Voter ID Loses a Battle in Pennsylvania

Nobody could predict how the Pennsylvania Supreme Court would break on voter ID. Thanks to a scandal tying up one of the court’s four Republican-appointed members, the bench was split 3-3. Republicans were somewhat confident that the Supremes would save the law, especially after the Commonwealth Court affirmed it. Democrats, with nothing else to bet on, were cautiously optimistic.

For now, the Democrats (yes, technically, the non-partisan voter rights groups) have won.

We agree with Appellants’ essential position that if a statute violates constitutional norms in the short term, a facial challenge may be sustainable even though the statute might validly be enforced at some time in the future.
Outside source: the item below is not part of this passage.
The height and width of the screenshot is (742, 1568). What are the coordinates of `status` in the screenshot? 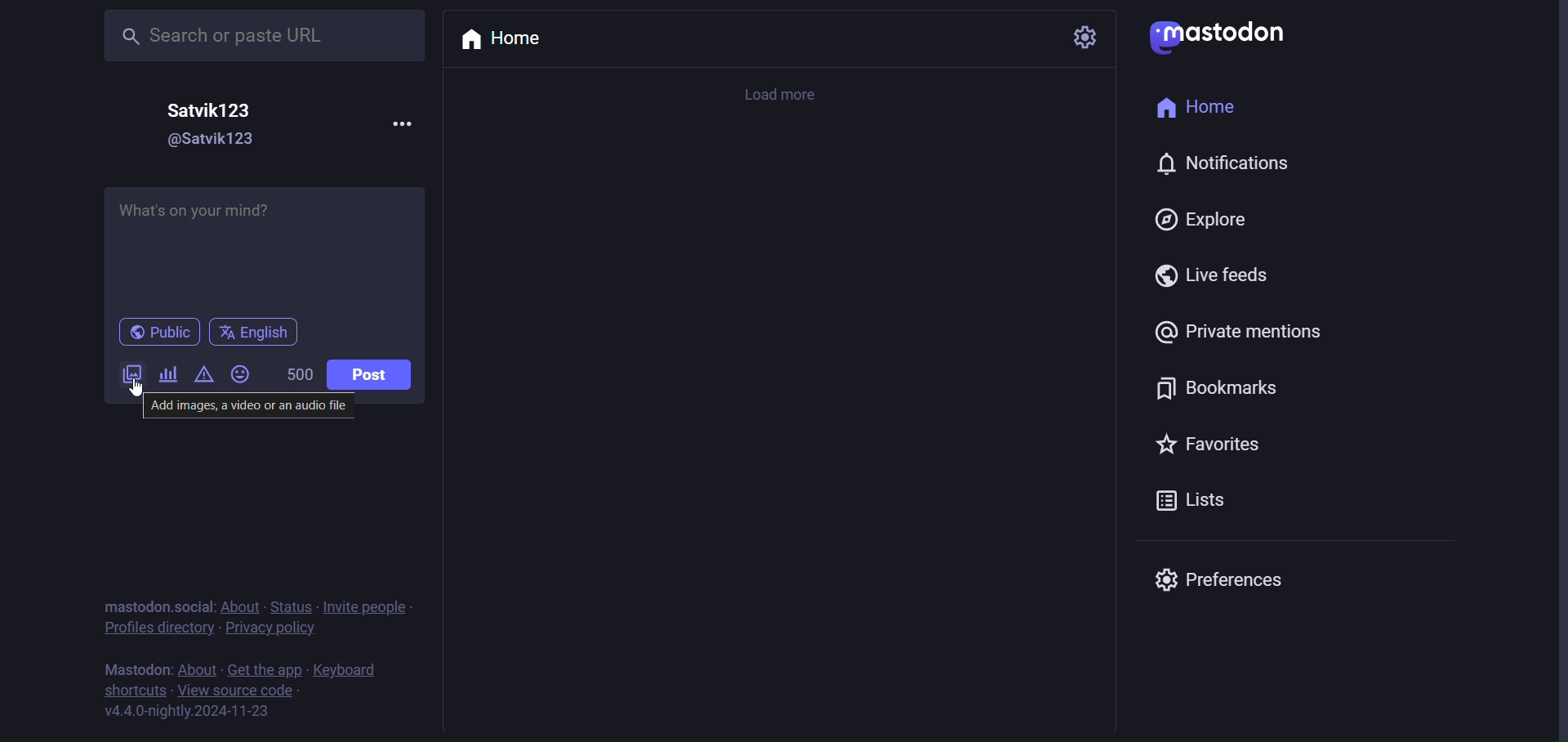 It's located at (290, 606).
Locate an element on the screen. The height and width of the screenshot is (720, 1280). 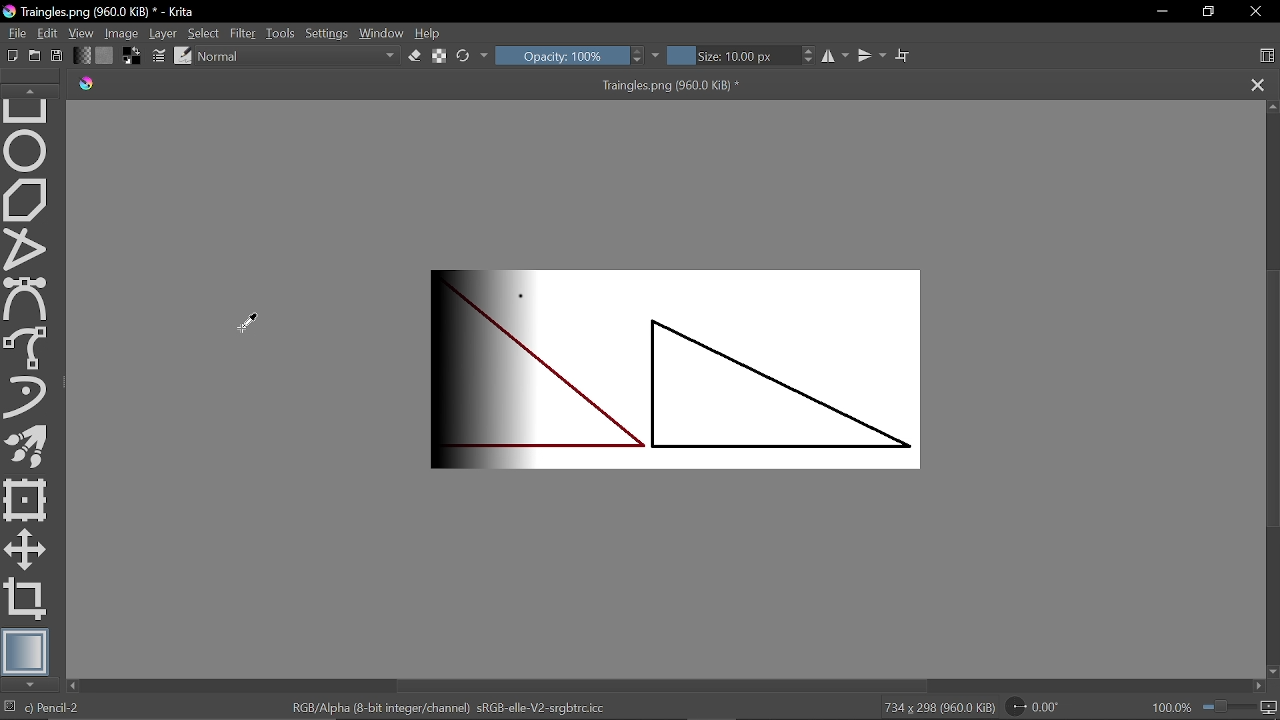
Create new document is located at coordinates (10, 55).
Indeed, the most judicious remedy, in such a circumstance, is the entry of a preliminary injunction,  which  may  moot  further  controversy  as  the  constitutional  impediments dissipate.

Overall,  we  are  confronted  with  an  ambitious  effort  on  the  part  of  the  General Assembly  to  bring  the  new  identification  procedure  into  effect within  a relatively  short timeframe and an implementation process which has by no means been  seamless in light of the  serious operational  constraints faced by the executive branch.  Given this state of affairs, we are not satisfied with a mere predictive judgment based primarily on the  assurances  of  government  officials,  even  though  we  have  no  doubt  they  are proceeding in good faith.

The decision is kicked back down to the Commonwealth Court, ordered to make a decision by October 2. The Supremes leave open the option of an injunction that would stop the law through this election.